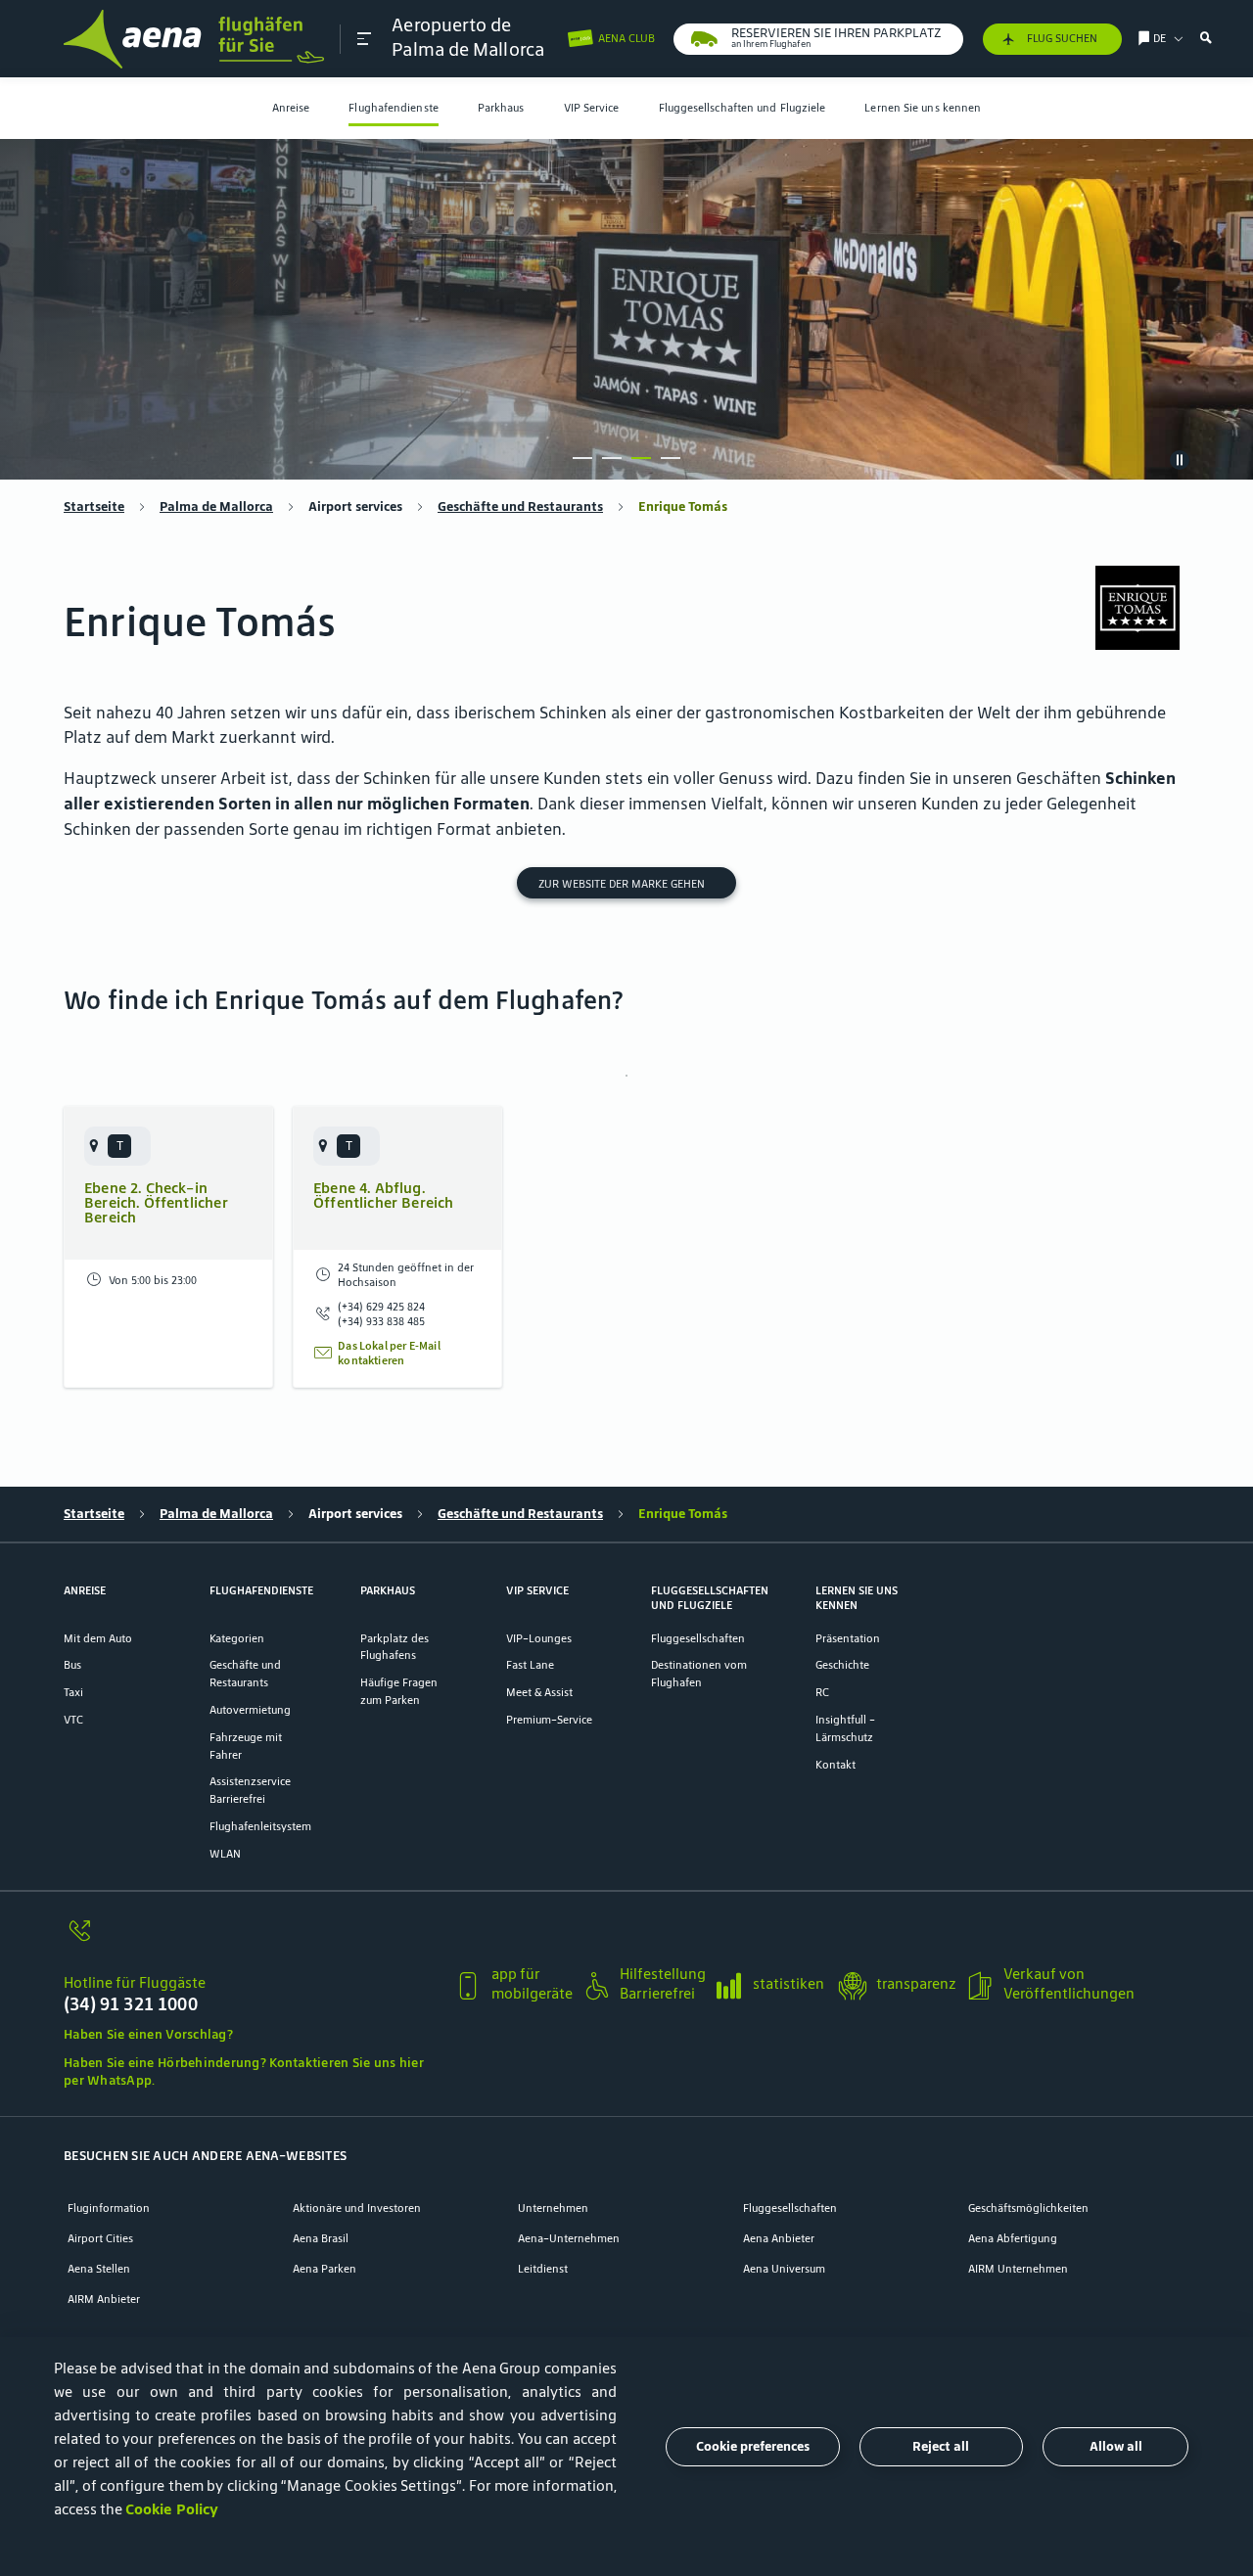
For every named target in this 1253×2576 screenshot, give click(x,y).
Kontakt (835, 1764)
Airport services (355, 506)
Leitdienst (543, 2268)
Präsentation (847, 1638)
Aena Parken (324, 2268)
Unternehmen (553, 2207)
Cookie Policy (171, 2509)
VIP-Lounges (539, 1638)
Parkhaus (501, 107)
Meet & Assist (539, 1691)
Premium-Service (549, 1719)
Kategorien (236, 1638)
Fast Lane (530, 1664)
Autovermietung (250, 1709)
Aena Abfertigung (1012, 2238)
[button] (364, 38)
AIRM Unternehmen (1018, 2268)
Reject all (940, 2446)
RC (822, 1691)
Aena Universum (784, 2268)
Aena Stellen (99, 2268)
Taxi (73, 1691)
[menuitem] (291, 108)
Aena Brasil (320, 2238)
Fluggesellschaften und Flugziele (742, 107)
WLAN (225, 1853)
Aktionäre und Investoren (357, 2207)
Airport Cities (100, 2238)
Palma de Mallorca (216, 506)
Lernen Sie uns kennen (922, 107)
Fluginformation (109, 2207)
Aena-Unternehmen (569, 2238)
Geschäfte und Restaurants (520, 506)
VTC (73, 1719)
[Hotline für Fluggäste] (251, 1940)
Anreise (291, 107)
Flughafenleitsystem (260, 1825)
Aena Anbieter (778, 2238)
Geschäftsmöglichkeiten (1028, 2207)
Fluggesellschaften (698, 1638)
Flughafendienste (393, 107)
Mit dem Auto (98, 1638)
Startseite (94, 506)
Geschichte (842, 1664)
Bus (72, 1664)
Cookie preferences (753, 2446)
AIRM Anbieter (104, 2298)
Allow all (1116, 2446)
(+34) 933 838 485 (381, 1320)
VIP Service (592, 107)
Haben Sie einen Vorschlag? (148, 2034)
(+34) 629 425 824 (381, 1306)
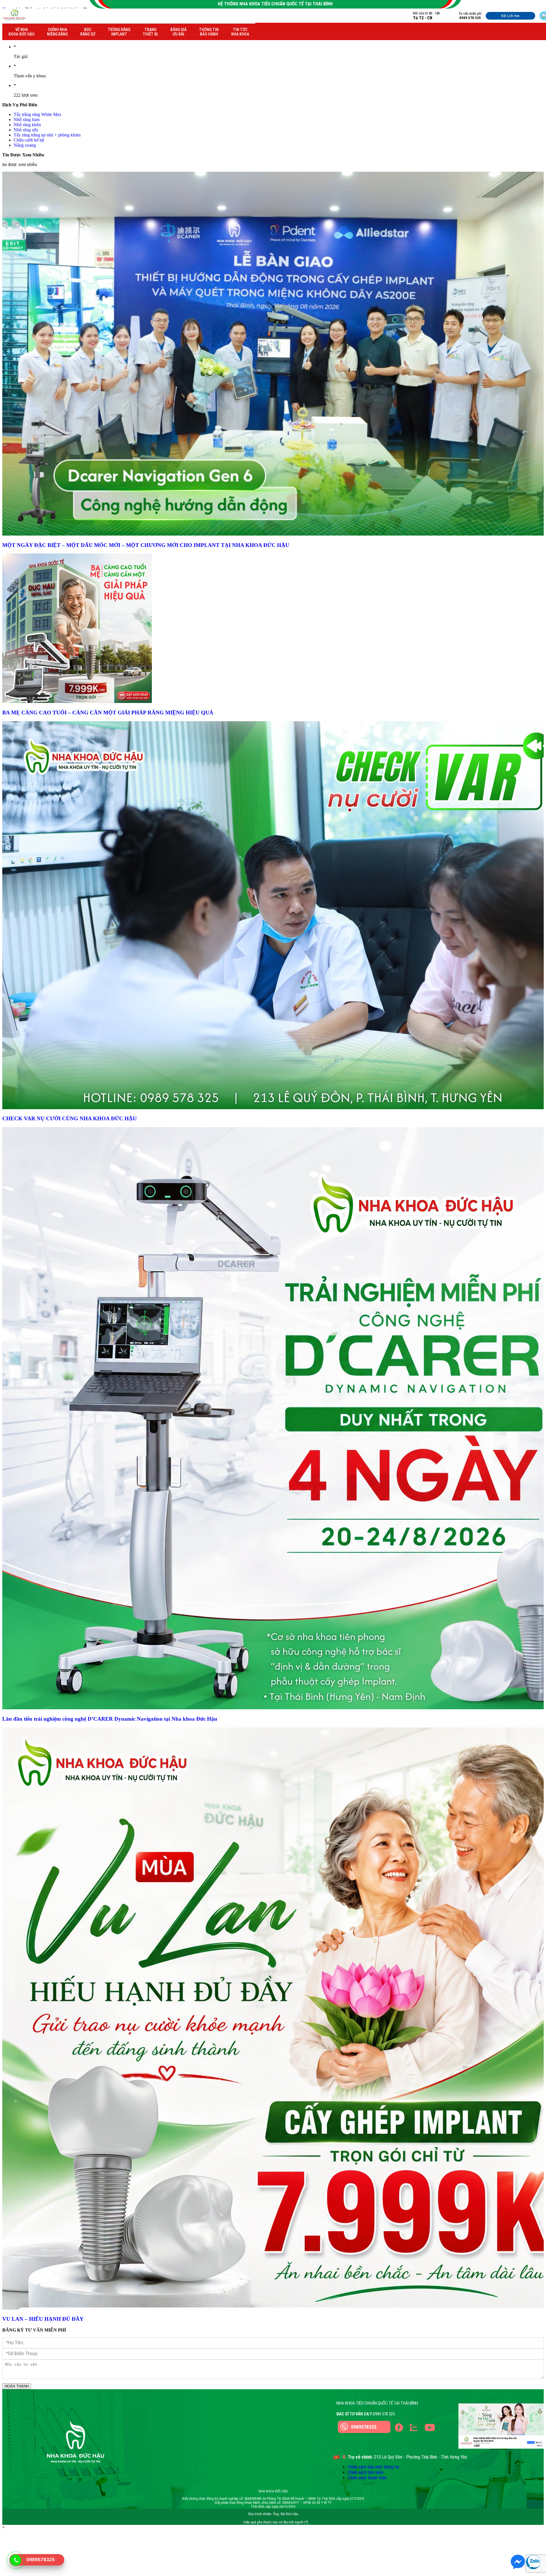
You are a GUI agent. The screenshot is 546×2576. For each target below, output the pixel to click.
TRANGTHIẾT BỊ (150, 31)
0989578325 (364, 2427)
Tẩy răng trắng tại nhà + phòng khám (47, 134)
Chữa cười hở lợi (29, 140)
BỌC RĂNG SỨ (87, 31)
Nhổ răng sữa (26, 129)
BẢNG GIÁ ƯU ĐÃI (178, 31)
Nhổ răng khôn (27, 124)
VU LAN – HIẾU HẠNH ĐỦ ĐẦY (43, 2319)
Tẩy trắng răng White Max (37, 114)
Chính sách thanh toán (367, 2477)
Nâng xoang (25, 145)
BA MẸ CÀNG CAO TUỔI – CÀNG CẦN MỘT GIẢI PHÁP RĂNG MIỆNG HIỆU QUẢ (108, 712)
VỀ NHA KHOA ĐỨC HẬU (21, 31)
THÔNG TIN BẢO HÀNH (209, 31)
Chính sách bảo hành (365, 2472)
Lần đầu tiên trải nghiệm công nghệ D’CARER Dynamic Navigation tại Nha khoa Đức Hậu (109, 1719)
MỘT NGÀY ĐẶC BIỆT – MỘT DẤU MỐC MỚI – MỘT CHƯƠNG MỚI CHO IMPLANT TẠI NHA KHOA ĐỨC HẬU (145, 545)
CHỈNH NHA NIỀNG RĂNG (57, 31)
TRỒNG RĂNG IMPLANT (119, 31)
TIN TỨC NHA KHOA (240, 31)
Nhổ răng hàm (27, 119)
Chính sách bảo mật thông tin (373, 2467)
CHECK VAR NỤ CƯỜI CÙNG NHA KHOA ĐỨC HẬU (69, 1118)
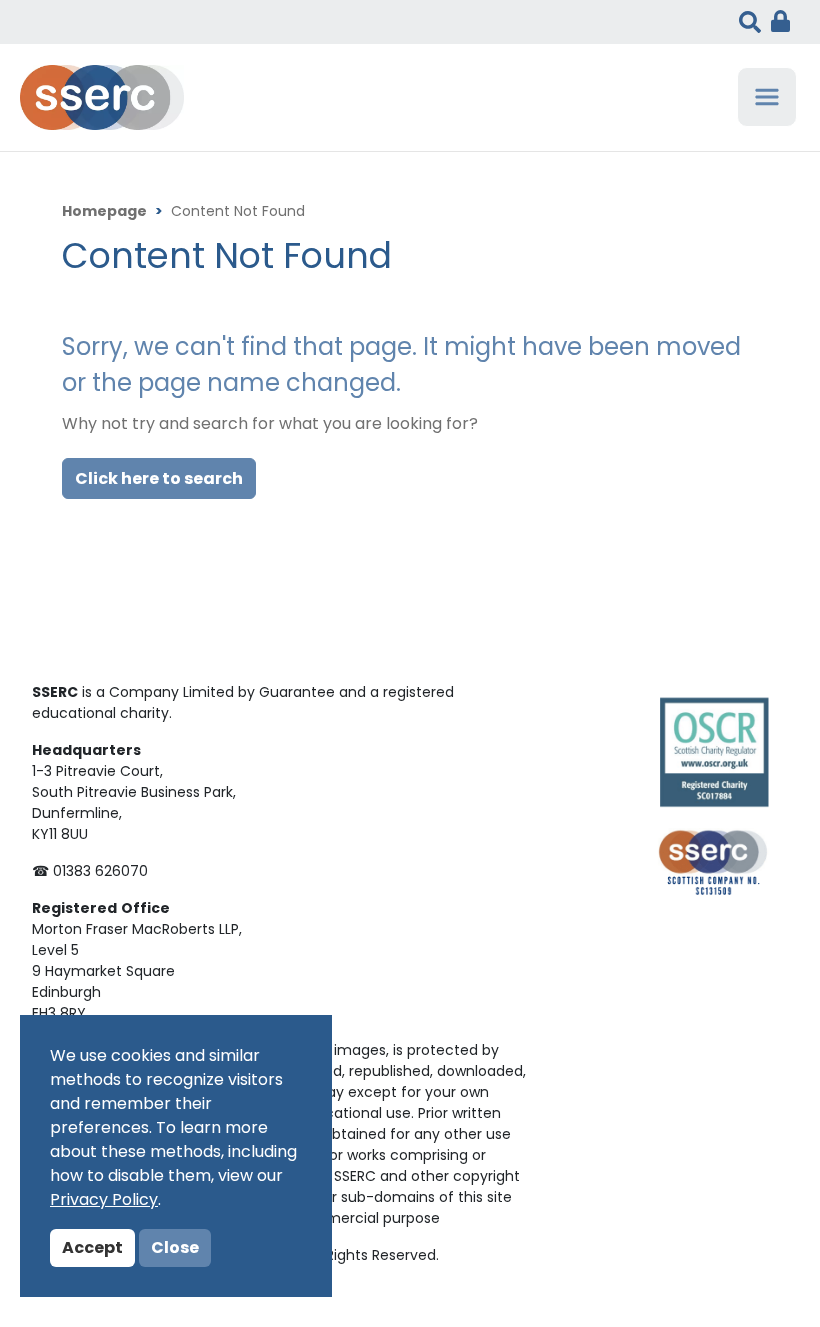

********************

Reproduce exactly, and only, the lines from the one holding "Nâng xoang (25, 145)" through the final line of the entries. Do not include the pictures.

Nâng xoang (25, 145)
BA MẸ CÀNG CAO TUỔI – CÀNG CẦN MỘT GIẢI PHÁP RĂNG MIỆNG HIỆU QUẢ (108, 712)
VỀ NHA KHOA ĐỨC HẬU (21, 31)
THÔNG TIN BẢO HÀNH (209, 31)
Chính sách bảo hành (365, 2472)
Lần đầu tiên trải nghiệm công nghệ D’CARER Dynamic Navigation tại Nha khoa Đức Hậu (109, 1719)
MỘT NGÀY ĐẶC BIỆT – MỘT DẤU MỐC MỚI – MỘT CHƯƠNG MỚI CHO IMPLANT TẠI NHA KHOA ĐỨC HẬU (145, 545)
CHỈNH NHA NIỀNG RĂNG (57, 31)
TRỒNG RĂNG IMPLANT (119, 31)
TIN TỨC NHA KHOA (240, 31)
Nhổ răng hàm (27, 119)
Chính sách bảo mật thông tin (373, 2467)
CHECK VAR NỤ CƯỜI CÙNG NHA KHOA ĐỨC HẬU (69, 1118)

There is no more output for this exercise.